Goal: Please reproduce every line of the items from the one containing "Viewport: 839px width, 736px height." down to the last line of the items, including both ends. Leave the pictures out of your answer.

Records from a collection
....
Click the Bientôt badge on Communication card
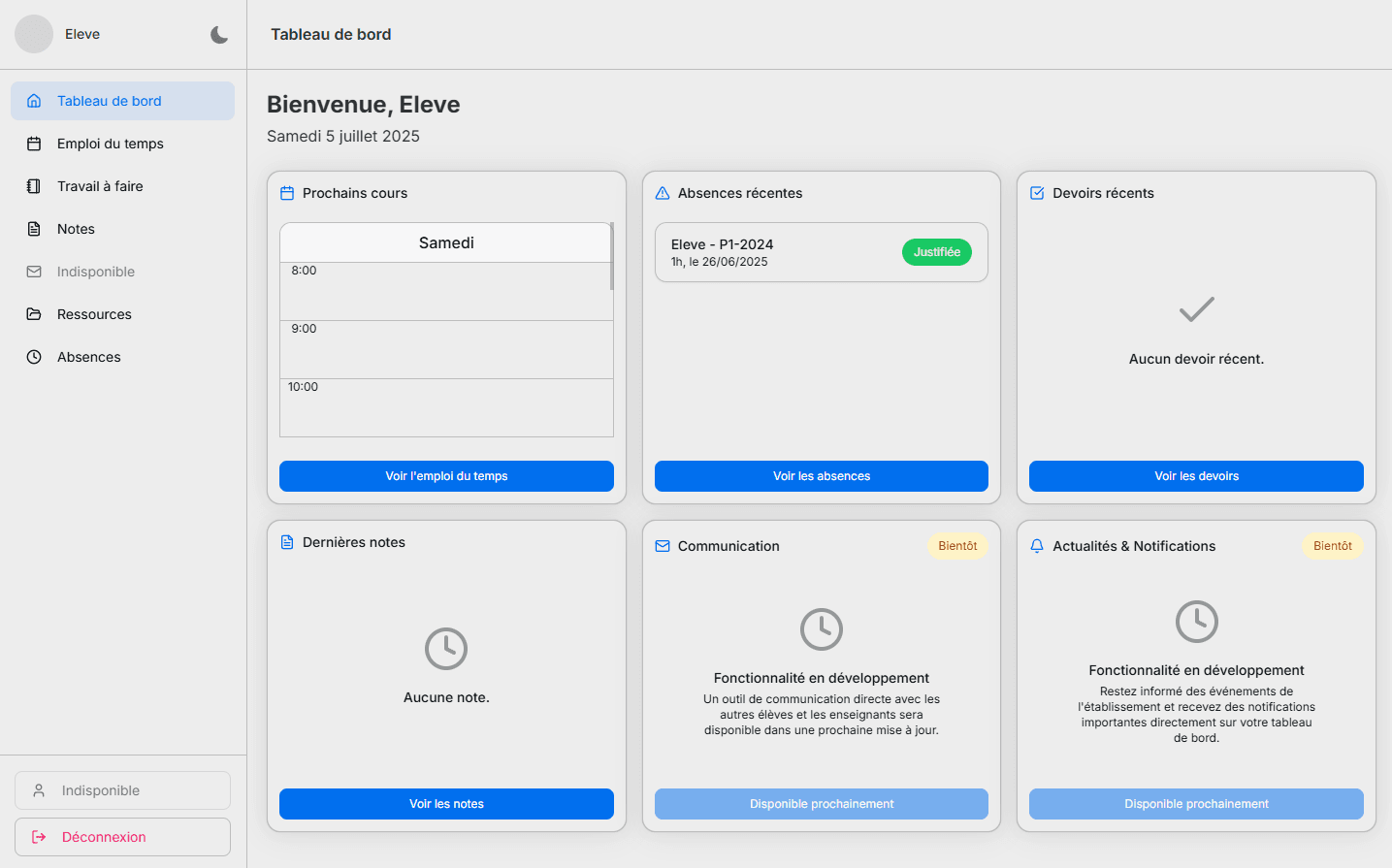 [956, 546]
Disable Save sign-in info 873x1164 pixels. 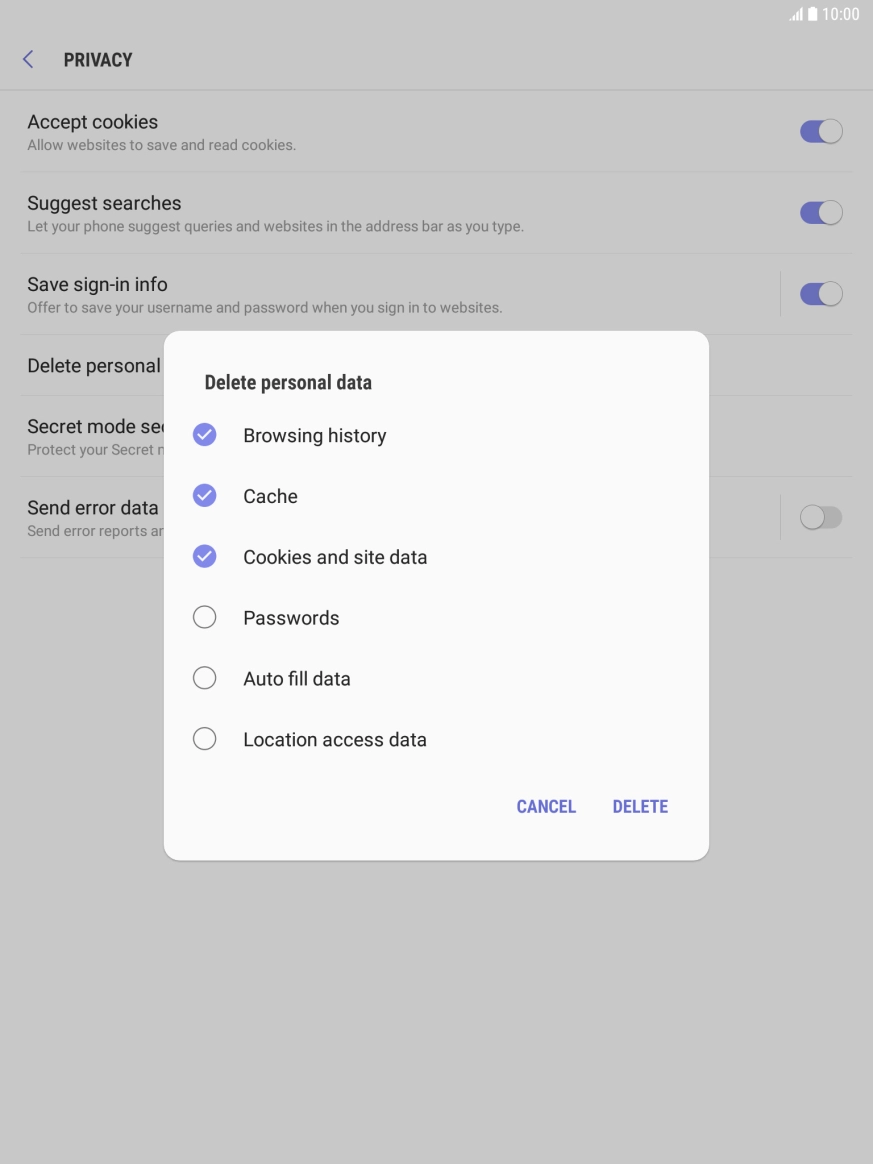coord(820,293)
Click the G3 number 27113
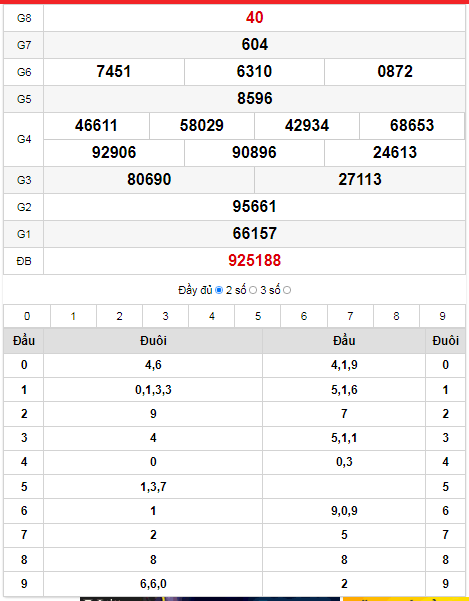The width and height of the screenshot is (469, 601). point(360,179)
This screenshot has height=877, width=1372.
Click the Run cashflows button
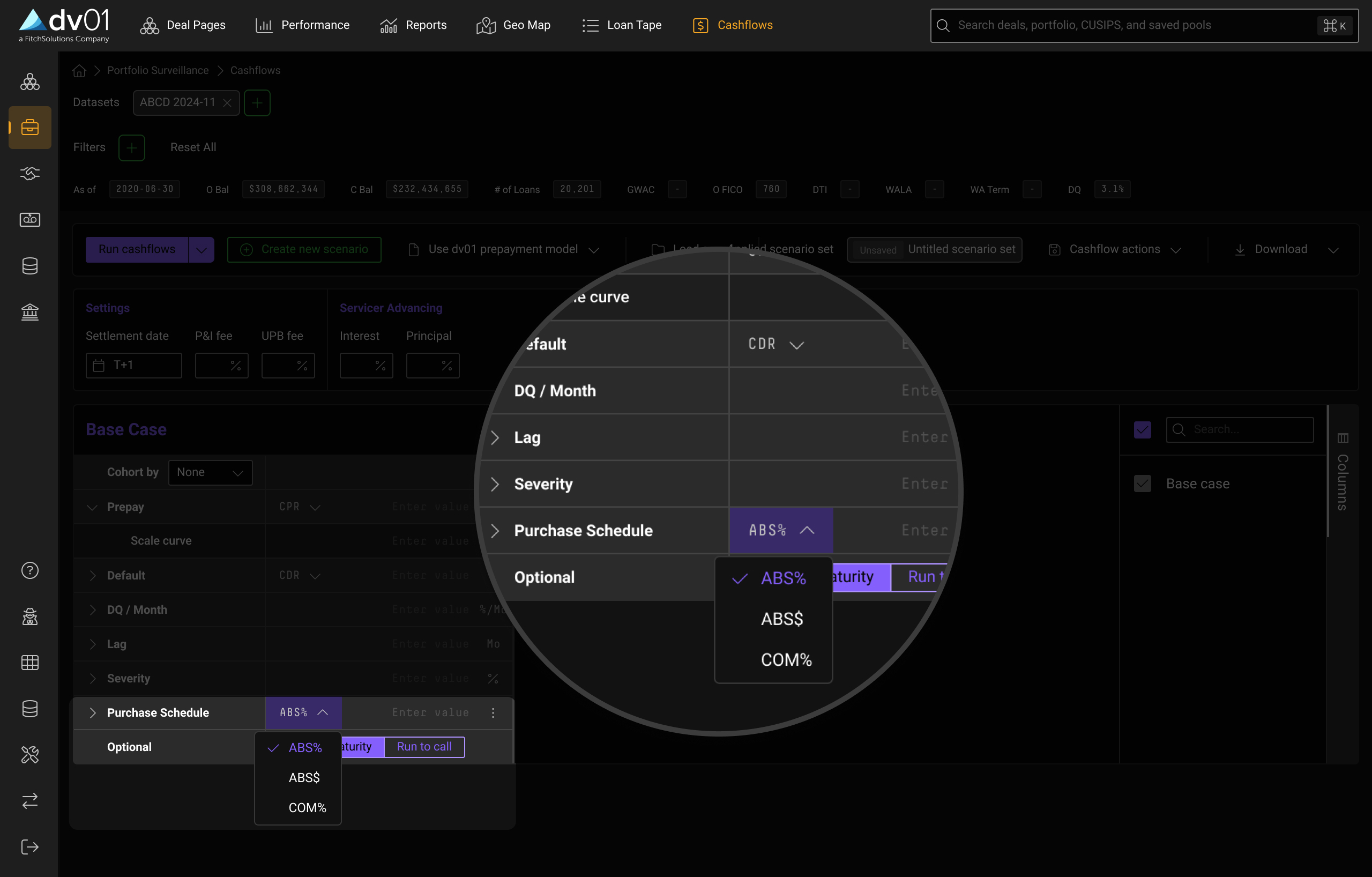(137, 249)
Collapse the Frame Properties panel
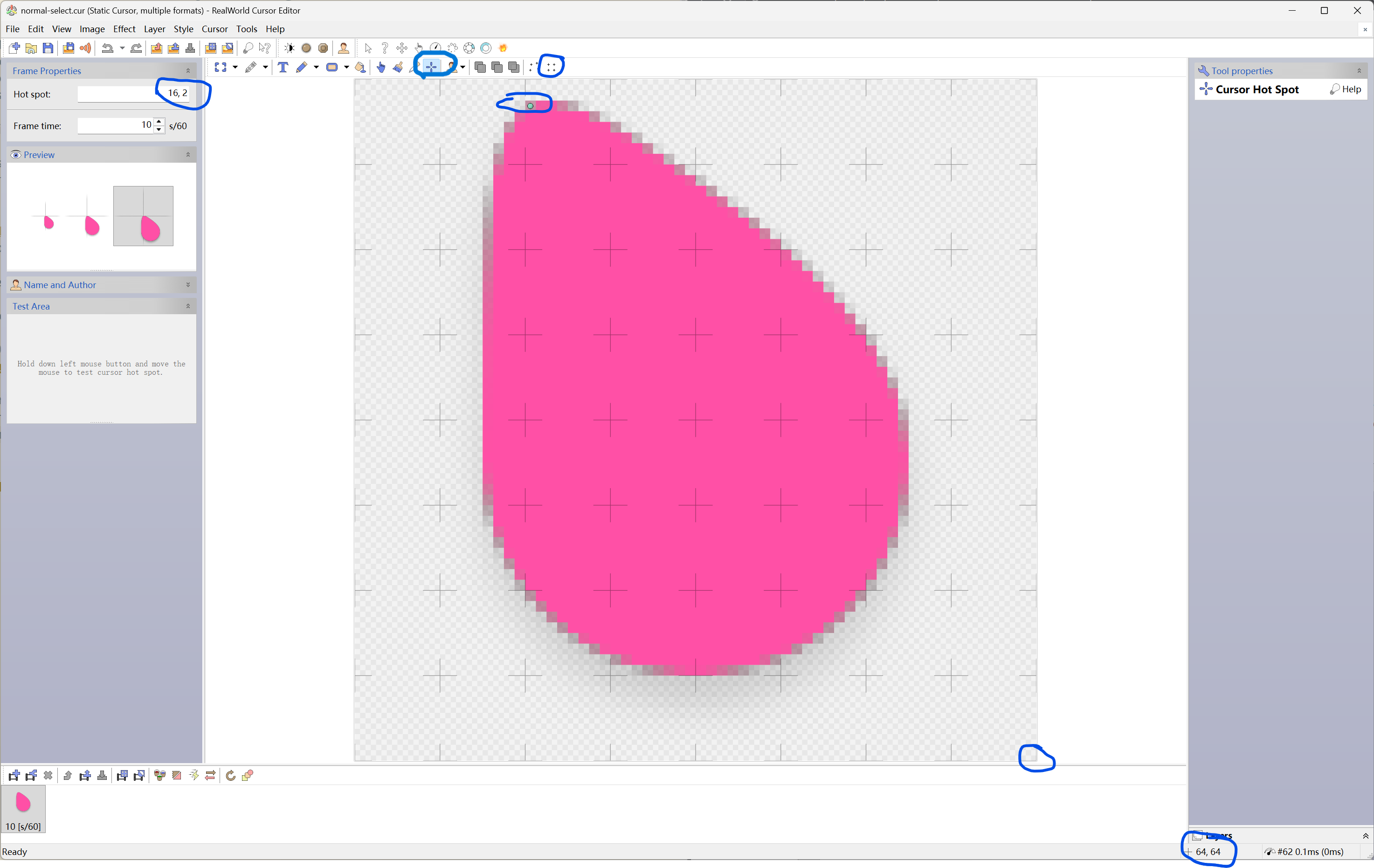 (x=188, y=71)
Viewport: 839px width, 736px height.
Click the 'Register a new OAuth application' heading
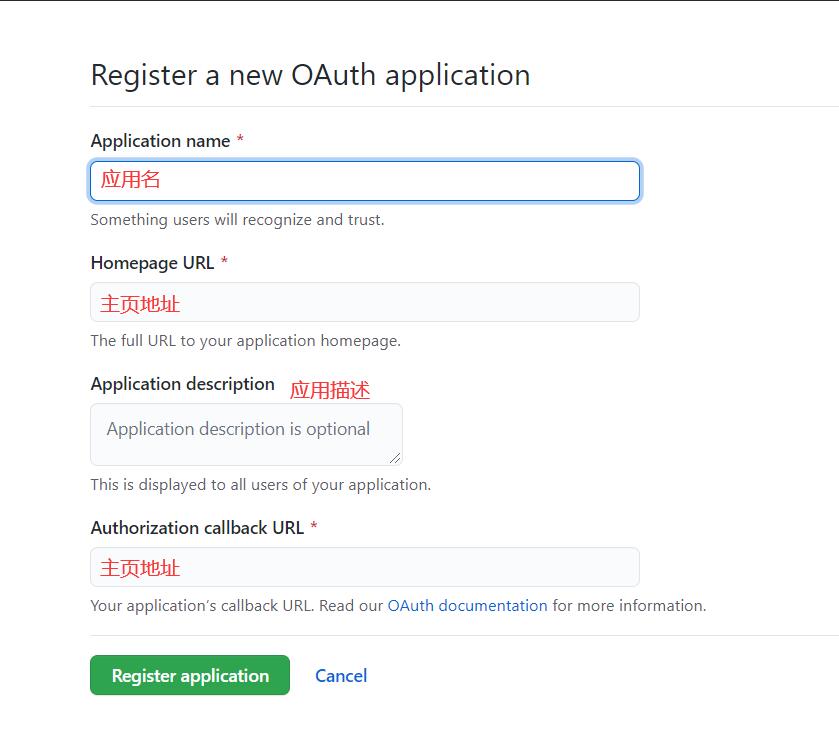pyautogui.click(x=310, y=74)
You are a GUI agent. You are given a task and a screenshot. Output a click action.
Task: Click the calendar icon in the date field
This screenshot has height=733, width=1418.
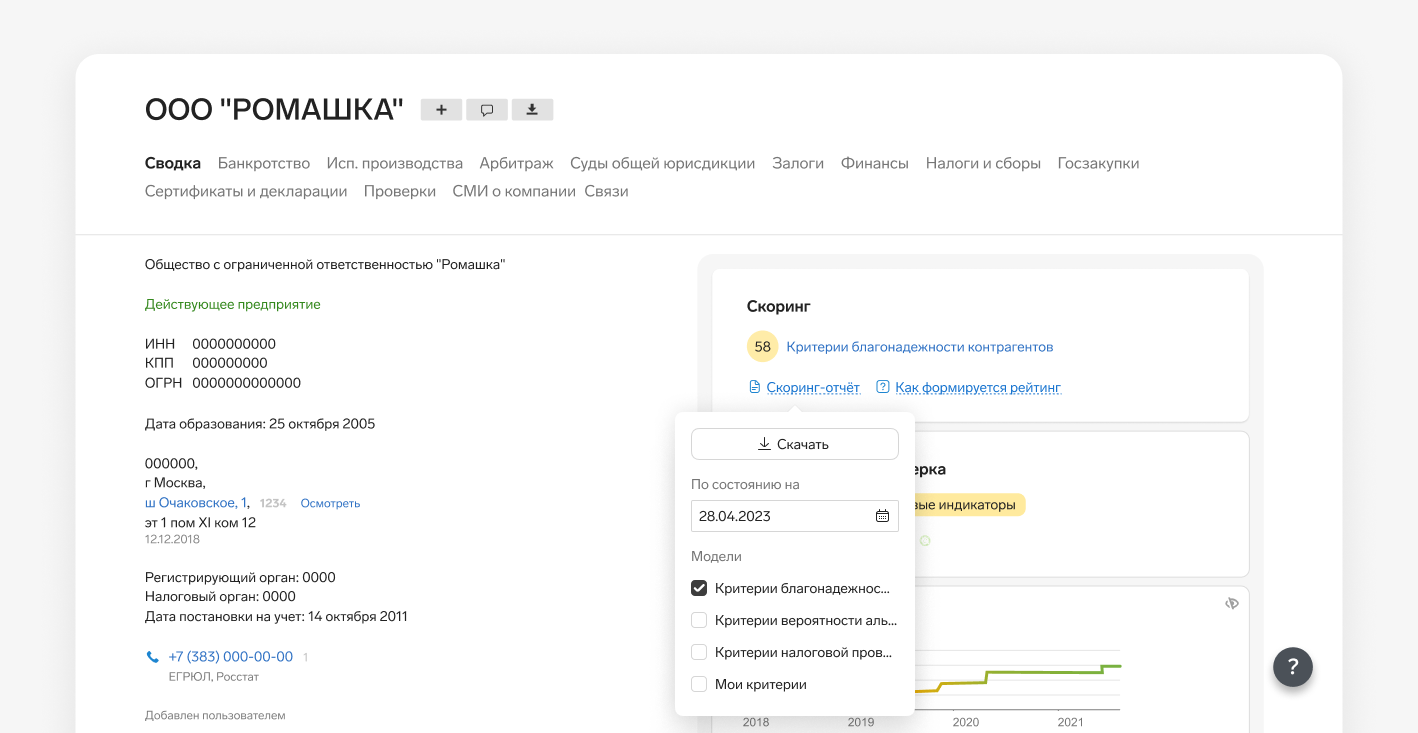882,516
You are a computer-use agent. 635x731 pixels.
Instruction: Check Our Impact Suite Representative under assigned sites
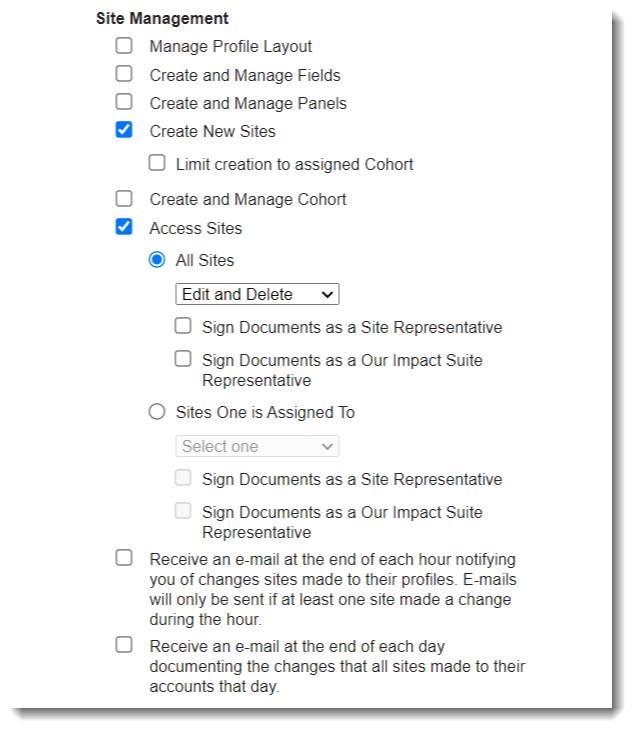coord(183,511)
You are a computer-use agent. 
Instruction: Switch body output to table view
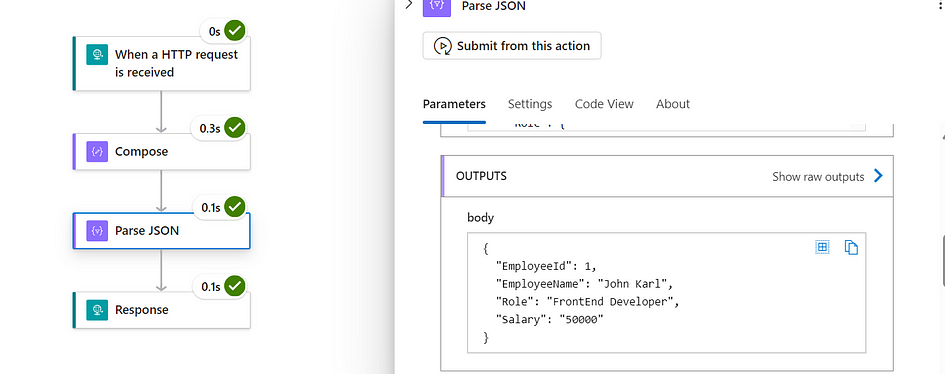(822, 247)
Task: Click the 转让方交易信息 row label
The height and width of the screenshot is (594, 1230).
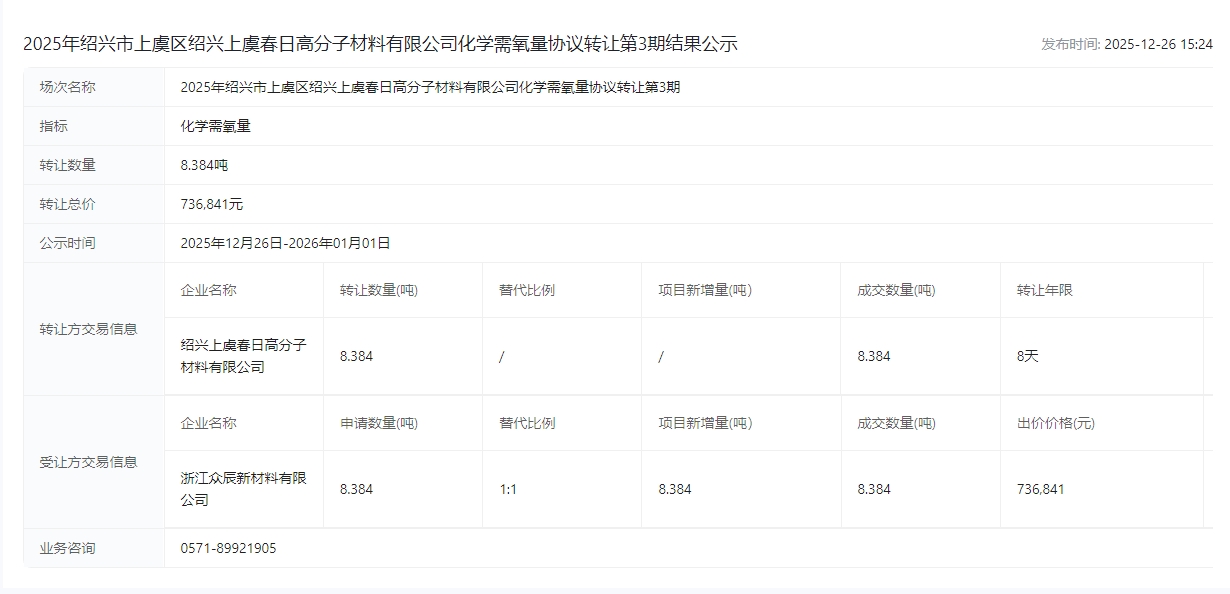Action: 88,329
....
Completed exercise:
Viewport: 839px width, 736px height.
Click the 'Register a new OAuth application' heading
pyautogui.click(x=310, y=74)
You are a GUI agent. You are given a task and a screenshot. Output a click action.
Task: Click the calendar icon in the date field
This screenshot has height=733, width=1418.
882,516
You are a computer-use agent. 635x731 pixels.
Instruction: Check Our Impact Suite Representative under assigned sites
coord(183,511)
You are a computer-use agent. 
Instruction: Switch body output to table view
(822, 247)
Task: Click the 转让方交易信息 row label
The height and width of the screenshot is (594, 1230).
Action: 88,329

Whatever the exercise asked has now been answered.